Any enforceable standards for neighbors
The grains of sand needed for fracking are very round and very hard. Bobby King, an organizer with the Minnesota-based Land Stewardship Project, says the Driftless Area – so-called because the glaciers never covered the land – is an area of beautiful bluffs and deep valleys, with some of the best trout fishing in the country, whose economy depends on agriculture and tourism.
“So, in comes frac sand mining, which is basically just strip mining,” says King. “They take off the trees if it’s forested; they blow off the top of the bluff and they begin hauling out sand until the bluff is gone. It’s devastating.”
Sand is made of silica, and King says that’s of great concern to residents, as the mining process causes dust to blow around the area. A build-up of silica dust in the lungs can cause serious health problems.
“Silica causes silicosis, an incurable disease, and long-term exposure to silica dust is what causes that,” explains King. “We have standards at the OSHA level, at the workplace level for workers, but we don’t have right now any enforceable standards for neighbors to frac sand facilities.”
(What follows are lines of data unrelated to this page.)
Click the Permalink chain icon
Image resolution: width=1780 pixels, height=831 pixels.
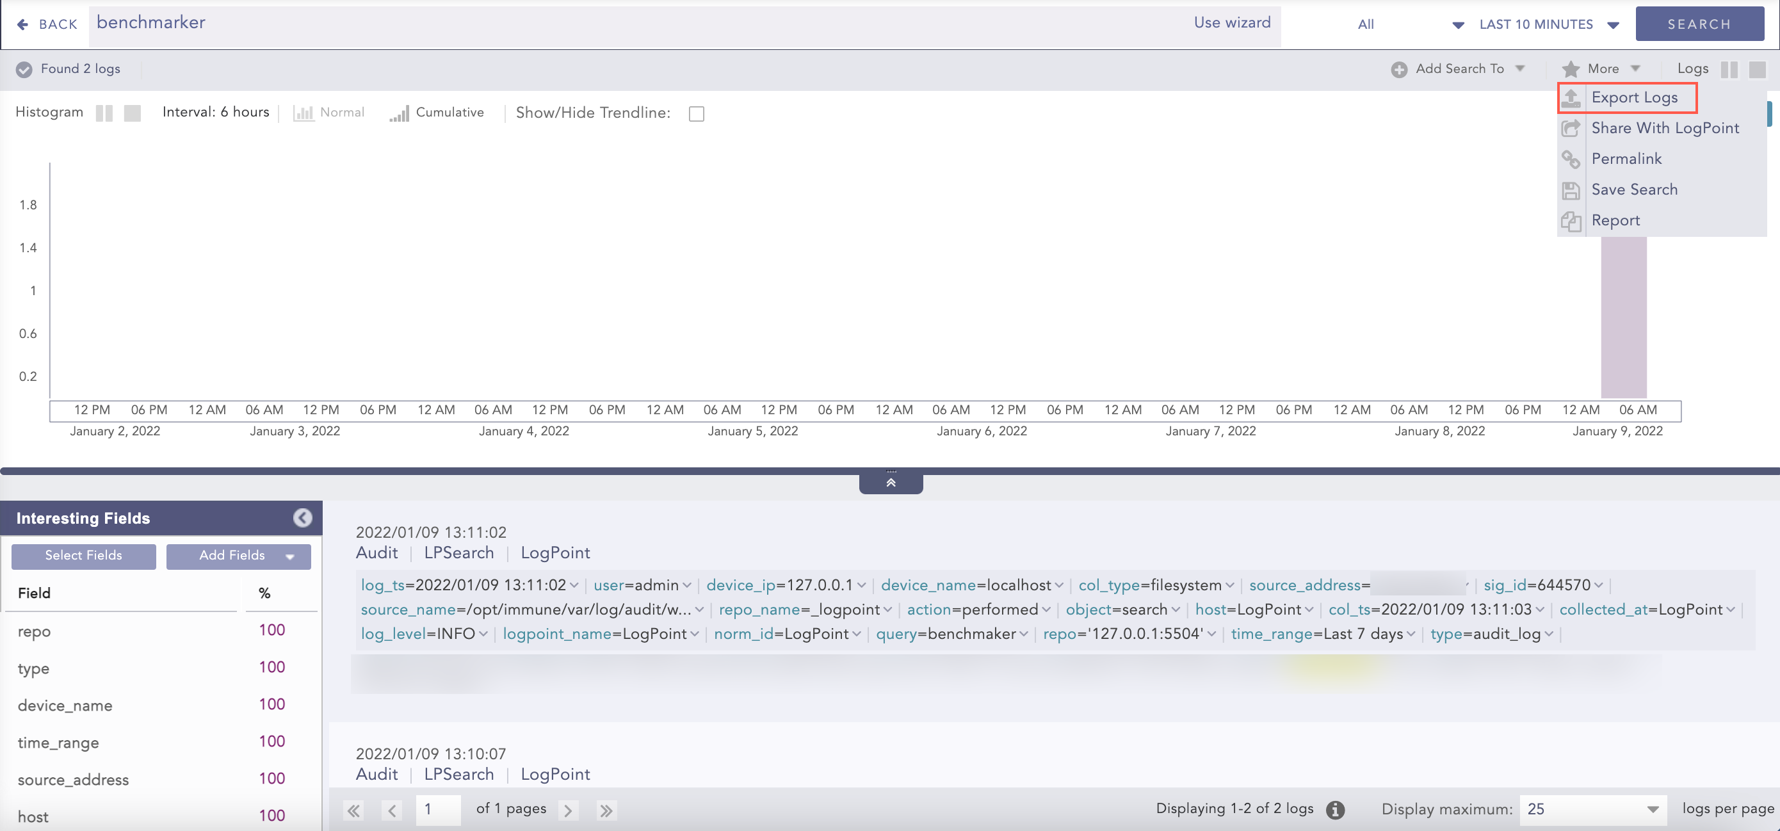(1571, 160)
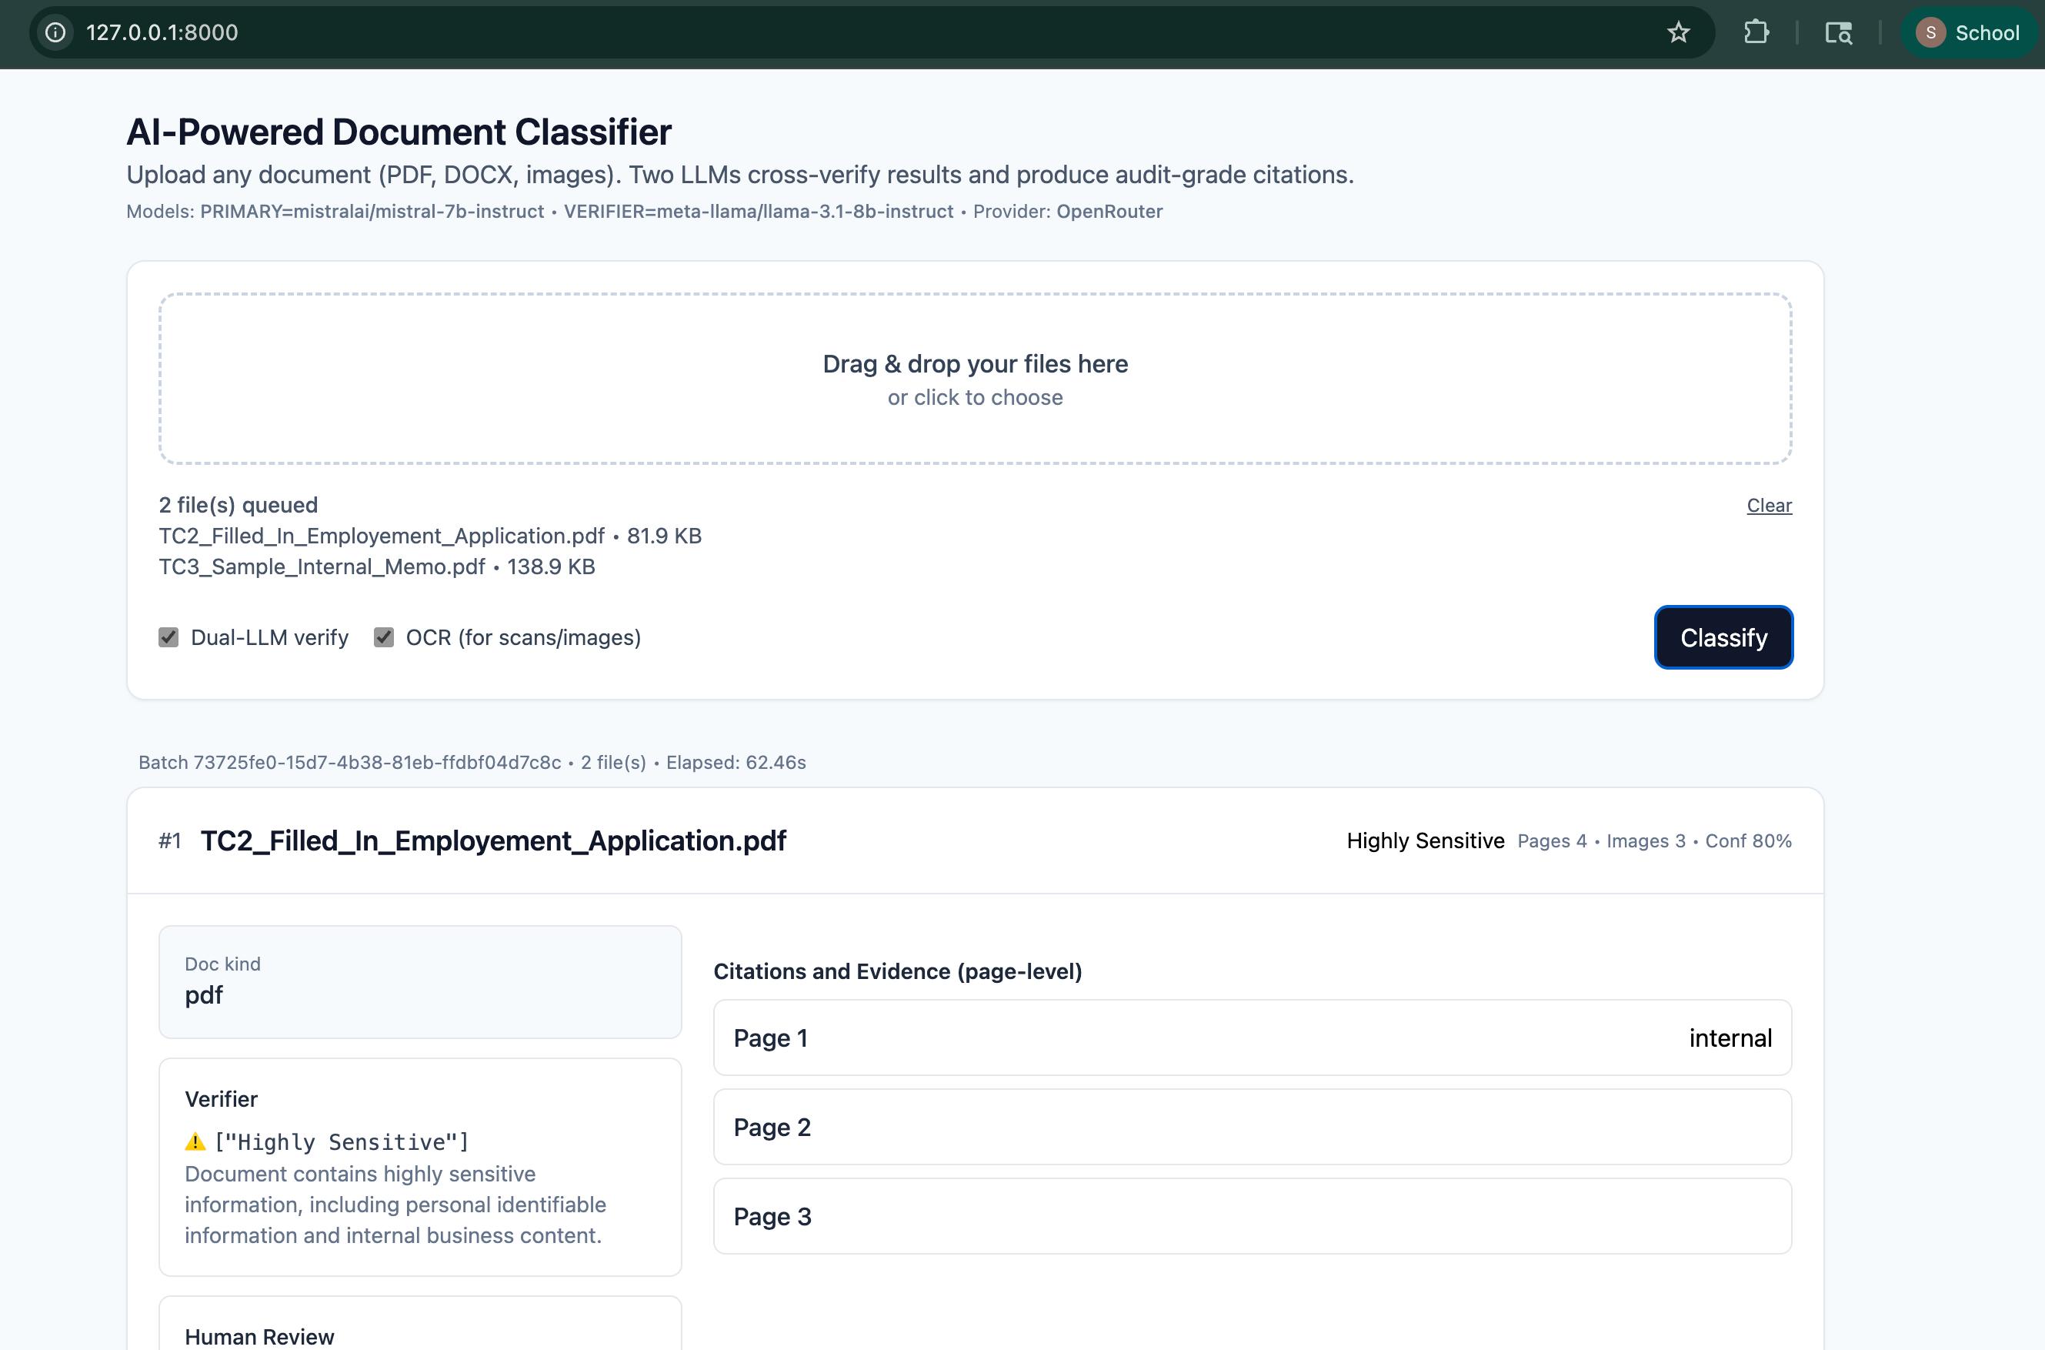Click the Clear link for queued files

1769,505
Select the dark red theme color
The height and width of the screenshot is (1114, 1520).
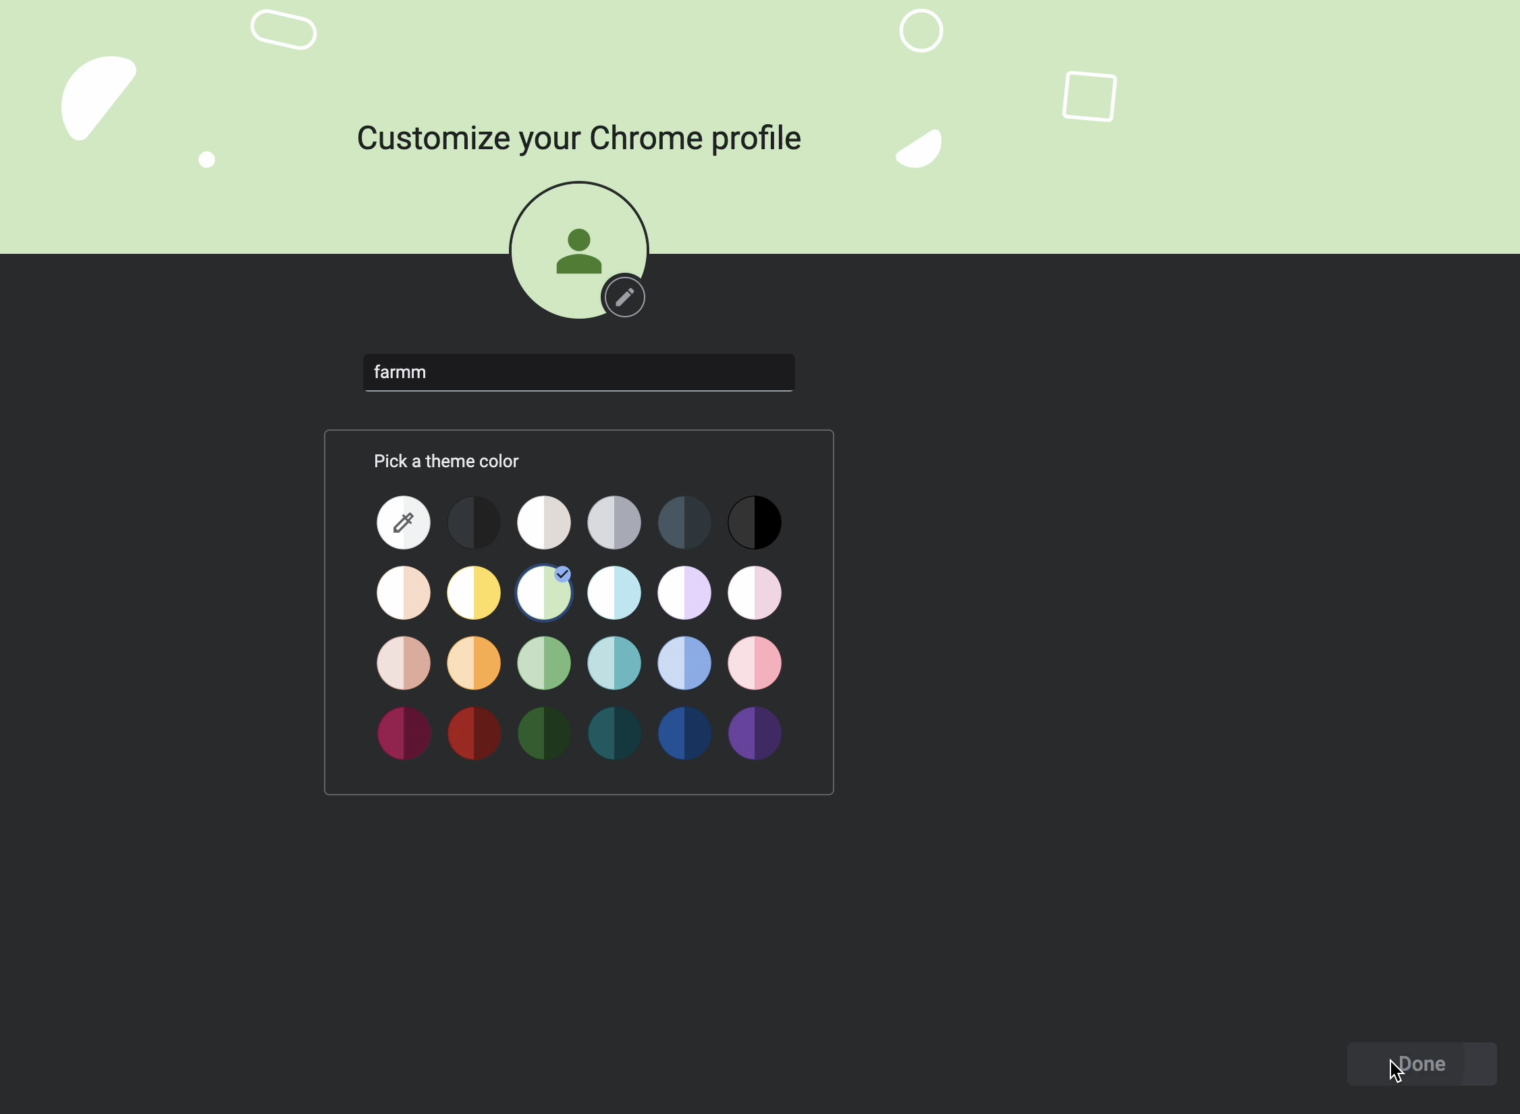point(474,733)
Frac sand mining is most intense in Wisconsin, where a state government controlled by “free market” Republicans has welcomed the industry and offered few environmental or public health safeguards.
One estimate from the Civil Society Institute is that 50 million tons of frac sand were mined in the state in 2013.
“The true action that we have seen from citizens in Wisconsin has been at the local level,” says Stacy Harbaugh of Midwest Environmental Advocates, an organization based in the state capital, Madison. “Citizens are getting together, they’re lobbying their local governments and they’re really paying attention to such things like zoning laws and local regulations on how industry can expand and where they can be located in their areas. People are really coming together in local communities and discussing what they really value in terms of protecting their own property, protecting their water, protecting their air, and really valuing their natural resources.”